Inflation is a hot topic these days, but it’s not just the cost of candy that’s rising. Since the start of the pandemic, childcare costs have gone through the roof. Across the U.S., parents are seeing an average annual cost increase of 41% for center-based childcare providers, and spending an average of $14,117 annually, up from $9,977 pre-pandemic, according to data from a recent LendingTree report. Households with children younger than 5 were hit hardest by these increases, the report found.
Using data from the Center for American Progress on the costs facing center-based childcare providers and data from Child Care Aware of America on household childcare expenses, LendingTree quantified the household impact of ensuring kids are cared for while parents are at work.
Since the pandemic began, center-based care providers for 3- and 4-year-olds have seen their annual costs increase by 57%. Costs for center-based care providers for kids under 2 grew by 37%.
Care providers for 3- and 4-year-olds in Georgia, Florida, and Louisiana saw the biggest jump in expenses, with an annual average increase of at least 144%.
As for the direct impact on households, Indiana families with kids under 5 put the biggest chunk of their income—20%—toward childcare, with the average family spending $11,212 a year. Vermont families are close behind, with 19% of their paycheck—an average of $13,538 annually—going toward childcare.
Families in New Jersey, Mississippi, Kentucky, Texas, and North Dakota pay the lowest portion, at 11%. But they may also be seeing a jump in their costs in the near future; in each of those states, the average care center saw its expenses increase by over 50% during the pandemic.
The bulk of the increased costs stems from staffing, which the Center for American Progress says makes up 70% of a childcare provider’s total budget.

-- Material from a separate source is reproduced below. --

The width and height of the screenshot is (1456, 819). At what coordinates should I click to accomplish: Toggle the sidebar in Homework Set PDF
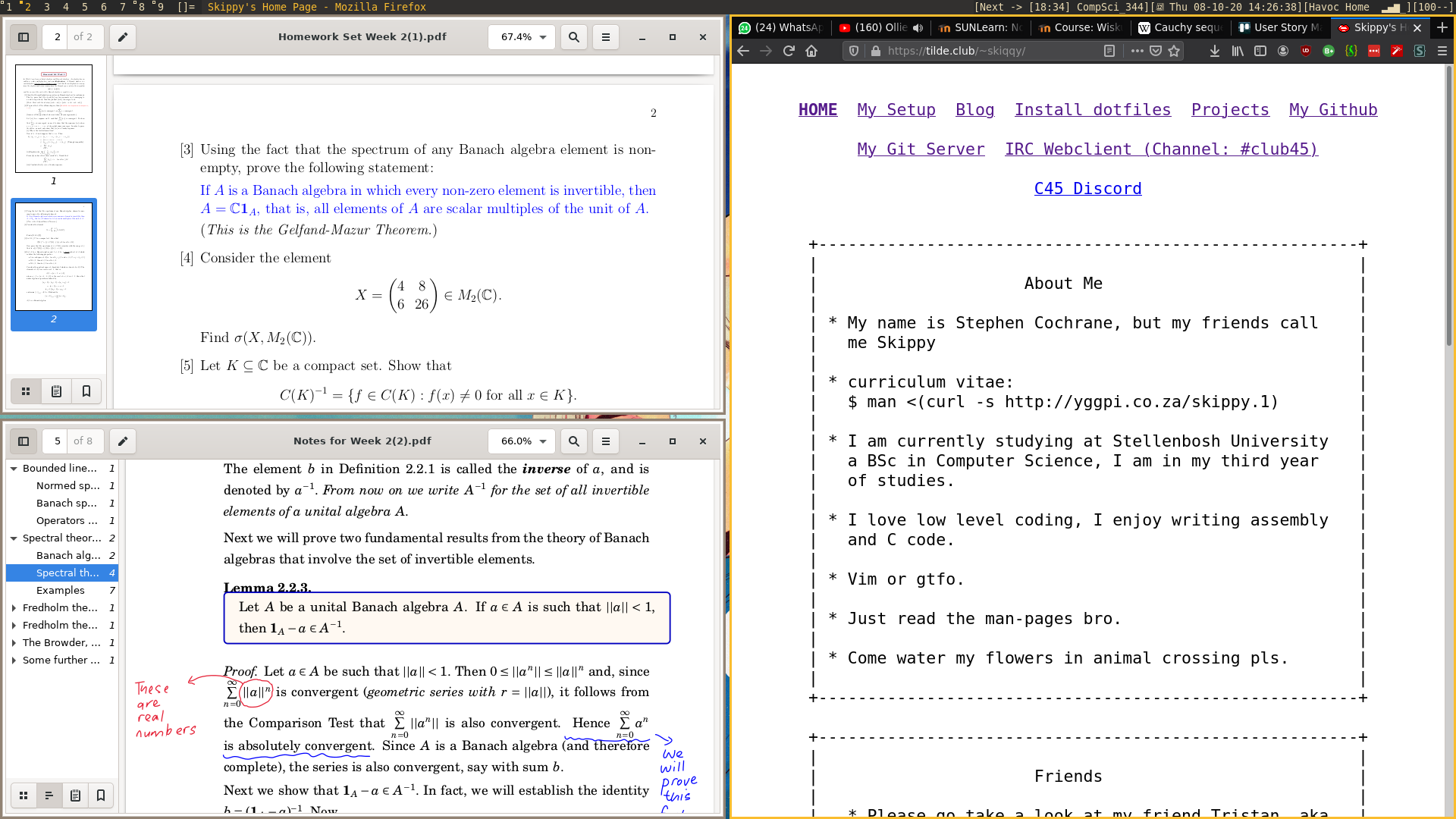(24, 37)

“Keeping kids safe during a pandemic isn’t cheap,” Matt Schulz, LendingTree’s chief credit analyst, said in the report. “So much more is being required of these centers during the pandemic, and these new, tougher safety guidelines from governmental agencies have forced them to ramp up their spending in order to comply.”
In order to abide by a state’s safety measures, many centers have had to limit enrollment This leads to fewer paying families, which in turn leaves the centers with little choice but to pass the costs on to the families who stay, Schulz said.
“For many parents, removing a kid from their day care is the last option they’d want to consider,” Schulz said. “The unfortunate reality for many American families is that one of the few realistic ways to reduce costs on childcare is to have one of the parents stay home with the child full-time.”
These increased costs have disproportionately impacted working mothers, who, according to a Pew Research Center study released last week, are significantly more likely to leave their jobs when families lose access to childcare.
These women make up a large portion of workers taking part in the Great Resignation. About one in three moms has left her job since the beginning of the pandemic, according to an August 2021 survey by consulting firm Seramount, which focuses on workplace inclusion.
For many parents, the child tax credit, which expired this month, went toward covering childcare costs. Without it, parents are once again forced to reevaluate their spending to see if they can afford childcare.
“Without the monthly money from the child tax credit, there would be no way we could afford my son’s day-care bill,” Pasha Benjamin, mother of a toddler, wrote in a Fortune op-ed. “I’m dreading the day when my son’s day care begins to eat up too much of our budget. I’ll have no choice but to leave my job to take care of him full-time.”